Moving forward, our next step is an MRI to look closely at my liver to rule out any visible tumours there. That is scheduled for Friday, June 17. [Update: we have those results, and they are clear!]
After we get those results, we will have another consultation with the Penn team to plan for surgery, which will have several components:
Part of the surgery is exploratory – the team will look closely at my peritoneum for additional tumours, what they call micrometastases, too small to show up on scans, but big enough to be seen with magnification during surgery. We are fortunate that the doctor who did the original surgery in South Africa looked closely and removed the only suspicious lesion he found (the single metastasis), but he was not a specialist in neuroendocrine tumours and wasn’t looking for them specifically, so the team here will look very closely to see what can be found. They will also look closely at my ovaries, both of which have cysts; these cysts are probably normal, but my right ovary has a spot that may not be, and so they will look for signs of spread there. They won’t remove my ovaries themselves unless they see signs of cancer (they may remove the cysts).
Next is the treatment part – because the cancer was found accidentally, there is cancer (what they call primary disease) left behind, and there was no margin removed in my initial surgery. A margin is an area of healthy tissue (we want it to be healthy!) that the team will remove around the area where cancer was, in order to be sure they’ve got as much as they can get out. In my case, to get the cancer and the margin this means a right hemicolectomy – the removal of about a third of my colon, my illeocecal valve and a portion of my small bowel. They will then reattach my remaining bowel.

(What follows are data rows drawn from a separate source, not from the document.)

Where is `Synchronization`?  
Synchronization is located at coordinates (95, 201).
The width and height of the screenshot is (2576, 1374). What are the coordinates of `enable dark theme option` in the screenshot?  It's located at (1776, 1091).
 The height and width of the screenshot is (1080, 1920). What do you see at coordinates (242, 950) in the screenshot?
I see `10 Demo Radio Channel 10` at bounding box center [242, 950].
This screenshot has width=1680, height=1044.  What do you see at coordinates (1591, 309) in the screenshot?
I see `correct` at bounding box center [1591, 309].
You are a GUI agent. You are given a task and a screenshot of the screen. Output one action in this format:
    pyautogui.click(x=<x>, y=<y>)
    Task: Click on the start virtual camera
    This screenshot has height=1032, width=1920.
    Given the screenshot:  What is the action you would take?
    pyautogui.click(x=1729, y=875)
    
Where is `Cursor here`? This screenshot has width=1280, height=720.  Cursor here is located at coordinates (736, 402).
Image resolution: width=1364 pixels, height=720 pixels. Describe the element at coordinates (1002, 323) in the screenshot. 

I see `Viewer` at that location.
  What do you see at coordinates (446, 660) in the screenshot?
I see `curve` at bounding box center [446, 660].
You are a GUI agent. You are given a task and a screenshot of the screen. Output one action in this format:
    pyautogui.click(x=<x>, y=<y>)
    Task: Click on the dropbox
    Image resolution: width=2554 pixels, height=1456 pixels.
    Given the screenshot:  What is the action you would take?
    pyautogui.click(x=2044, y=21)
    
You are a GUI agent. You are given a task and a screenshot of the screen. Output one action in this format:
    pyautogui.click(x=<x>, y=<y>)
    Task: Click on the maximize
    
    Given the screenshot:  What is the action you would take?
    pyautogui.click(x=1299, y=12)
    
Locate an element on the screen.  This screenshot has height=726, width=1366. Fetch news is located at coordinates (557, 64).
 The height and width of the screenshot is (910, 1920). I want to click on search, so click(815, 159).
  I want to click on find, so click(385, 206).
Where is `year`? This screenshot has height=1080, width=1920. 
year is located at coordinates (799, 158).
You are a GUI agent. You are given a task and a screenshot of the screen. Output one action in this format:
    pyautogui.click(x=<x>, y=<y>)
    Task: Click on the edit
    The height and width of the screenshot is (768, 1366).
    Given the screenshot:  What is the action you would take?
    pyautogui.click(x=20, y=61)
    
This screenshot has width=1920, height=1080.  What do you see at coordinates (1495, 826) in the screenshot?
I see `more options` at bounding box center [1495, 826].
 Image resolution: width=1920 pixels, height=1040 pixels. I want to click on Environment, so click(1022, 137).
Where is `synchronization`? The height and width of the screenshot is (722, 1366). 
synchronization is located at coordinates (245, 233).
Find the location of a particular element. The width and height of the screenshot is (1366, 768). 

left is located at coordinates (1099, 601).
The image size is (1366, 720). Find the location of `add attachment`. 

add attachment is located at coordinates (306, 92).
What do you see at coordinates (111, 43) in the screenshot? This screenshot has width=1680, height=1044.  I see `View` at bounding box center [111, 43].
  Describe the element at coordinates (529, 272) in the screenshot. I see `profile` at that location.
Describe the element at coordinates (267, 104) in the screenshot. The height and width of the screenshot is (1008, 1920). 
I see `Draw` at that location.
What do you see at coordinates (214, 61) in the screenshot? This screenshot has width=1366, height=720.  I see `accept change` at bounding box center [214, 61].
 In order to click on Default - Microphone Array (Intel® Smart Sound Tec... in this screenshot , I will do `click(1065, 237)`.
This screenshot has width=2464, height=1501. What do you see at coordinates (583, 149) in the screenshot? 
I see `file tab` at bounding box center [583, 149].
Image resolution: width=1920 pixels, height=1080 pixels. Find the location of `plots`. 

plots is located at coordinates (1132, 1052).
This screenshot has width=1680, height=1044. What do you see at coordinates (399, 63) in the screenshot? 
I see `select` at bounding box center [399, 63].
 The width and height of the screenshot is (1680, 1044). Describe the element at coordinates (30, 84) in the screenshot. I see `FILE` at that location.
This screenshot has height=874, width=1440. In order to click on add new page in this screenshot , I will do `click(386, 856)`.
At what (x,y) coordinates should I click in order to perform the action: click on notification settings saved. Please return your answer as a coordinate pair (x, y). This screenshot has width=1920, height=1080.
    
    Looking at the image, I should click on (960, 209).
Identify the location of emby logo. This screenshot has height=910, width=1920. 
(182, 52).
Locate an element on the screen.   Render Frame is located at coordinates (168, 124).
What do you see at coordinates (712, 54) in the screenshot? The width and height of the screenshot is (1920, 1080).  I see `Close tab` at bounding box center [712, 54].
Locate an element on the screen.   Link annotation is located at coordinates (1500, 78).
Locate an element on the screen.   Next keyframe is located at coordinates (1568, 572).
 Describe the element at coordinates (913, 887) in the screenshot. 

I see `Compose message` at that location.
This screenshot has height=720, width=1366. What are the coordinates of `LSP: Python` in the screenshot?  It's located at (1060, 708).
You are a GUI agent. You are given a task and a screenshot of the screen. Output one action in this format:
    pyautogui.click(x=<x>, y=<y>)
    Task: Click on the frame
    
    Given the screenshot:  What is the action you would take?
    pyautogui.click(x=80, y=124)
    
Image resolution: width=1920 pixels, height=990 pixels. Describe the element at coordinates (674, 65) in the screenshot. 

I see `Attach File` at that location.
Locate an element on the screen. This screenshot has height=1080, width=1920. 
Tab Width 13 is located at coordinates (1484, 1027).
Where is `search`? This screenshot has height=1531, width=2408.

The last piece of the surgery is both part of the treatment, but also diagnostic. They will remove a large number of lymph nodes from my abdomen and pelvis and they will all be biopsied. Those lab results will give us a sense of the cancer’s spread in my lymphatic system. Cancer in two nodes or in twenty will help us plan how we watch for the cancer’s return as we move forward.
Depending on the results of the liver MRI, the team may be able to operate on my liver at the same time, if that’s necessary/possible. Timing for the surgery will probably be mid-July.
The news that this is incurable is not unexpected (we knew from the start that the pelvic metastasis was bad news) but still hard. It is not hopeless. While no one will talk prognosis until we actually have the liver MRI results, and possibly not even until after surgery, the team here is planning for a long game, a long fight. They admit I am something of an anomaly – this is a rare disease, and I don’t fit the statistics for it – but they are prepared to walk this road with us for a long time. This is a very slow growing cancer, and the current guess is that I’ve had it since I was 13 or younger. We believe that the acute symptoms were because of the metastasis and then appendicitis – basically, my tumour outgrew my appendix, and so the cancer spread. If my appendix had been bigger, the tumour would have just gotten bigger, the long term effects and symptoms would have continued, and the acute illness would have happened when the tumour reached the limits of my appendix. So there was no catching it earlier, before it spread. There are no ‘what ifs’ that we wonder or worry about. We don’t think there was any way to catch it before it was too late, because that spread is what let us know it was there.
We have a great deal of peace, and we will write more about that. For now, we just wanted to let you all know where we are at, what we are waiting for, and what we are planning for.